The reason for this mitzvah was to penalize the sinner in this world so that he should change his ways and still merit a desirable afterlife. For this reason, the offender was examined to determine how many lashes he should be able to endure, since accidentally killing him would be counter productive. (Since lashes were given in multiples of three, if one was judged to be able to withstand 20 lashes, he was given 18, not 21.) If the one being lashed seems unable to endure his punishment, or if he soiled himself, the whiplashes were stopped.

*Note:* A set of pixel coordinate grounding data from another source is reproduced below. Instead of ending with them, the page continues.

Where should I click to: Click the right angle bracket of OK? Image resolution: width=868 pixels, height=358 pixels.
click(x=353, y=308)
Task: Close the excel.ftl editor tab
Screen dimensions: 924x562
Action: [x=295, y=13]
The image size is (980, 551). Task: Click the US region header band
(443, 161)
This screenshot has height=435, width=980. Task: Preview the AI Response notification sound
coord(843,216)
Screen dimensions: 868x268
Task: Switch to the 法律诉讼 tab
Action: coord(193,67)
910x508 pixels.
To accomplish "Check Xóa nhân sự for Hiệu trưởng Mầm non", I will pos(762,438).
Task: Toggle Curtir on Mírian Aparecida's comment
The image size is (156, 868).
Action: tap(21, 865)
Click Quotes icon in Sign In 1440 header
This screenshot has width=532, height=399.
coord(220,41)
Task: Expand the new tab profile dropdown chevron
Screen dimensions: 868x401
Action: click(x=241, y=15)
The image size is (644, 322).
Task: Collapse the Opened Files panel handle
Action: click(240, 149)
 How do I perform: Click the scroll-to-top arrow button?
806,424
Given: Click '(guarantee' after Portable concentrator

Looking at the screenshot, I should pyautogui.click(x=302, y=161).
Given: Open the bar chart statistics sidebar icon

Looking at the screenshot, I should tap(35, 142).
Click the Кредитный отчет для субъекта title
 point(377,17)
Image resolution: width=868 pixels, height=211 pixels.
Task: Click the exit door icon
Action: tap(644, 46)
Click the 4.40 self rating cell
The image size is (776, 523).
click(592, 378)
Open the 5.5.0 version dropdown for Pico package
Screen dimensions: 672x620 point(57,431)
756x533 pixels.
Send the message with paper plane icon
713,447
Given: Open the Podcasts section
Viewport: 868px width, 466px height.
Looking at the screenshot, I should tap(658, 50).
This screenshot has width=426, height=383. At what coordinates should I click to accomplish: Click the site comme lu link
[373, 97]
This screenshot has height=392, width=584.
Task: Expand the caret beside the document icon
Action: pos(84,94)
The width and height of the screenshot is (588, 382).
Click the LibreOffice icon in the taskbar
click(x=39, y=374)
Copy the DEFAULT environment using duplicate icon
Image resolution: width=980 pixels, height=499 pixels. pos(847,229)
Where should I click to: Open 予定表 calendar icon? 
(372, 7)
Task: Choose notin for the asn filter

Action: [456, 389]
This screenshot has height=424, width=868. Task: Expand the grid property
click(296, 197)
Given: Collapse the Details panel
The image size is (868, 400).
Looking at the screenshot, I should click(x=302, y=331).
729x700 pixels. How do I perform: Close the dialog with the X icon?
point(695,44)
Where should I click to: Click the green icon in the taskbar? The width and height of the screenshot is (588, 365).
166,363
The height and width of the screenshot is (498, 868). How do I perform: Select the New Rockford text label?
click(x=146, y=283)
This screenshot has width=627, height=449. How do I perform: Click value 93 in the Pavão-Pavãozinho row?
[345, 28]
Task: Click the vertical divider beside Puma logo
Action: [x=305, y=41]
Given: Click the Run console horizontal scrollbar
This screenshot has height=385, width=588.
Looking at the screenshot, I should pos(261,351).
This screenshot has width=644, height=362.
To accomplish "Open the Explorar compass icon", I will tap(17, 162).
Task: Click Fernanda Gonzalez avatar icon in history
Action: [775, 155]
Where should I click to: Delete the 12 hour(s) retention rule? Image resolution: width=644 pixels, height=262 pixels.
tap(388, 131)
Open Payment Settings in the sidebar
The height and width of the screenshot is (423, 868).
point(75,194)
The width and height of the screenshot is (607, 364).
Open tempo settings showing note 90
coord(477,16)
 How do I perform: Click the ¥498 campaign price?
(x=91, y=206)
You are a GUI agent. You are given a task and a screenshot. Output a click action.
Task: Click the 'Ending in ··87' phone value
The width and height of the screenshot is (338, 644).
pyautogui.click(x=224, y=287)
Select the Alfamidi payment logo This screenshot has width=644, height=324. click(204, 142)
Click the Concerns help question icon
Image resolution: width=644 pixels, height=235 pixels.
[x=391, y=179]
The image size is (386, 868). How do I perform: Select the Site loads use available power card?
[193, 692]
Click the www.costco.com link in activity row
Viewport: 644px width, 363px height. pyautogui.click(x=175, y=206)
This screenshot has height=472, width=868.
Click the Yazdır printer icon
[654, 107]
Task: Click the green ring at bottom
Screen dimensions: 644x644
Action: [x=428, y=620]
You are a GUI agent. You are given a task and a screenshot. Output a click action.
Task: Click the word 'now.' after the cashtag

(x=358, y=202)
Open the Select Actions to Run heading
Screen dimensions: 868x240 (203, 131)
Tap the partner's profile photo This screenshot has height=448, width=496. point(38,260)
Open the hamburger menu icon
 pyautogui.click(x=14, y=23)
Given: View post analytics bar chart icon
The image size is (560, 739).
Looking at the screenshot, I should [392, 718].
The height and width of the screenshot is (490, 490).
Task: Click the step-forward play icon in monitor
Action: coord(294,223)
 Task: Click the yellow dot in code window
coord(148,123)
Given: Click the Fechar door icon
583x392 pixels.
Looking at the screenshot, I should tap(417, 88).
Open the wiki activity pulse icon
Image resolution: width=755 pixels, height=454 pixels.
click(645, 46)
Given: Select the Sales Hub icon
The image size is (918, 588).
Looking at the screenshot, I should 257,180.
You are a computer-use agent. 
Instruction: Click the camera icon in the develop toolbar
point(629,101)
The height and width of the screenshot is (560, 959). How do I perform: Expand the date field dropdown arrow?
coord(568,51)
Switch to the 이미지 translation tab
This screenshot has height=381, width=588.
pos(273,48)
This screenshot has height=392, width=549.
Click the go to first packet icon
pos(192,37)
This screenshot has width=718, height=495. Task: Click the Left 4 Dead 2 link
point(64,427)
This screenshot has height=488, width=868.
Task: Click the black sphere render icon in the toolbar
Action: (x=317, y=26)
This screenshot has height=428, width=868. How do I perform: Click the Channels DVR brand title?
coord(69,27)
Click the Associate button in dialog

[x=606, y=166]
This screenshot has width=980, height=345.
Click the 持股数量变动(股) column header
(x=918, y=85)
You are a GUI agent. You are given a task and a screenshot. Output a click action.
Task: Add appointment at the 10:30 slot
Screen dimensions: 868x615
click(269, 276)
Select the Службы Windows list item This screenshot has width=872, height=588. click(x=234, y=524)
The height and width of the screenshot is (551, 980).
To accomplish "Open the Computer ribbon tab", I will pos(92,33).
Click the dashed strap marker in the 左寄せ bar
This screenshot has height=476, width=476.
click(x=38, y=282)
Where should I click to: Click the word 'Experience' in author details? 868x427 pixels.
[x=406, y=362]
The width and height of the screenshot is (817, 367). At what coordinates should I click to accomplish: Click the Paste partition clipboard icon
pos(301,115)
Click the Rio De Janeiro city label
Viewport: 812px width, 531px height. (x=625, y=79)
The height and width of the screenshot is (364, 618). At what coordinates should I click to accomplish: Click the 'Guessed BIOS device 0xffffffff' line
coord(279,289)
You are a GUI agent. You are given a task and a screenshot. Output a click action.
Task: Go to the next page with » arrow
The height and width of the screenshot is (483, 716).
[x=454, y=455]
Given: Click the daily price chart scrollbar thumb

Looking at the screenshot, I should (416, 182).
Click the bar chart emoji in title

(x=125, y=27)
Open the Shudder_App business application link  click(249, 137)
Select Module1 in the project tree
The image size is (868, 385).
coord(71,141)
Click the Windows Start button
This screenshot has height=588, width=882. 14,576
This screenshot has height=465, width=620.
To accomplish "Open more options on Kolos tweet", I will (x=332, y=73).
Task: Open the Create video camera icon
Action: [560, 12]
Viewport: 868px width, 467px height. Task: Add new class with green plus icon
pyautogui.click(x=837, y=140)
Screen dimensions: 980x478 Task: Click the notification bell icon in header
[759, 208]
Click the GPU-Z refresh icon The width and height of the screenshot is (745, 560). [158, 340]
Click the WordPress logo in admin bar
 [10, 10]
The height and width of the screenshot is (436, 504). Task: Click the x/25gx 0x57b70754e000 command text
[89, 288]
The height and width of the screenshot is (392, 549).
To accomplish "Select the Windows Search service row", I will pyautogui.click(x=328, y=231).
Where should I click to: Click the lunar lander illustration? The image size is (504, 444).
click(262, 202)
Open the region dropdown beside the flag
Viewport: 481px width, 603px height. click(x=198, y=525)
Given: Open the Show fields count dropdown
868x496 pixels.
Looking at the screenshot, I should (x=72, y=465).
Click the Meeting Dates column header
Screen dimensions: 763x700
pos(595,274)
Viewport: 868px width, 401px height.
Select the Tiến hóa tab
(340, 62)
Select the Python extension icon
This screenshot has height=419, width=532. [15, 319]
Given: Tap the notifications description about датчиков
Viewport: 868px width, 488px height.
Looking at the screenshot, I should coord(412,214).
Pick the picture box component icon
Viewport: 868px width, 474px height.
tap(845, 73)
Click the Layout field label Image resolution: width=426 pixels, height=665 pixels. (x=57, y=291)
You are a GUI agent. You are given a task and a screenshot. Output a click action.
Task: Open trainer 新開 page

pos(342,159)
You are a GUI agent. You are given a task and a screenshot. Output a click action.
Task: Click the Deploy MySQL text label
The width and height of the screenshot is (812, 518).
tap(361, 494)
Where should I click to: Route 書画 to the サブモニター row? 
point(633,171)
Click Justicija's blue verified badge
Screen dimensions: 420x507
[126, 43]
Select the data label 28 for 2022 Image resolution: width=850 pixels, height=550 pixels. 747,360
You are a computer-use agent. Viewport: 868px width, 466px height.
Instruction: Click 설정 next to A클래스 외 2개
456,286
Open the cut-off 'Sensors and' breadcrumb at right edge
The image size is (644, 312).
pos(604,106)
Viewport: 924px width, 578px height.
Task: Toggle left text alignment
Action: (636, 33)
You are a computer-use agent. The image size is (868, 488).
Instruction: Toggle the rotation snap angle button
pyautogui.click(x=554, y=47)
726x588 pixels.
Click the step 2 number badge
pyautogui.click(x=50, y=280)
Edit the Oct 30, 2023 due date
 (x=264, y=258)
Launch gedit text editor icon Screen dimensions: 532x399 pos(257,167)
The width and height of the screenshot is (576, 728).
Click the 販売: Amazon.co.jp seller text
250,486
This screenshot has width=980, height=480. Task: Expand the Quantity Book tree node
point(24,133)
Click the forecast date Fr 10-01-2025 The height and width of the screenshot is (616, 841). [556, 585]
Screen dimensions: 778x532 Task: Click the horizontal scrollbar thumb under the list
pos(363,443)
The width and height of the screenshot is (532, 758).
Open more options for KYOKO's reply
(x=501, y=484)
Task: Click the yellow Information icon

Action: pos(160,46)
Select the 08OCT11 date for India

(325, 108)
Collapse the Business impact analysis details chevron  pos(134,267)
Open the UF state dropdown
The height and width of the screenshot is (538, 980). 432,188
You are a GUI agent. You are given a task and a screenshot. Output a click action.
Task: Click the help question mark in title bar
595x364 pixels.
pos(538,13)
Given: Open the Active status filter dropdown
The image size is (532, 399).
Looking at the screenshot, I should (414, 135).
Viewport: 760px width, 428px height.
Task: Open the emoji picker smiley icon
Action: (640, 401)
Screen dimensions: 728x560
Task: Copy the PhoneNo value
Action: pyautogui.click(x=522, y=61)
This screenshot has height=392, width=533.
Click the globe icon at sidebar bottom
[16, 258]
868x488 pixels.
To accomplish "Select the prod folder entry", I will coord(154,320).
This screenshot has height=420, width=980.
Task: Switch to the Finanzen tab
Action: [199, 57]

Lashes could be given by a beis din of three judges (as opposed to a larger court of 23). However, the members of the beis din needed to have the original semicha (ordination) in order to have the authority to impose this penalty.
This mitzvah only applies in Israel at at time of the original ordination. It is discussed in the Talmud in the tractates of Makkos (22a-23b) and Kesubos (35a-b). This mitzvah is codified in the Mishneh Torah in the sixteenth chapter of Hilchos Sanhedrin and is #224 of the 248 positive mitzvos in the Rambam’s Sefer HaMitzvos.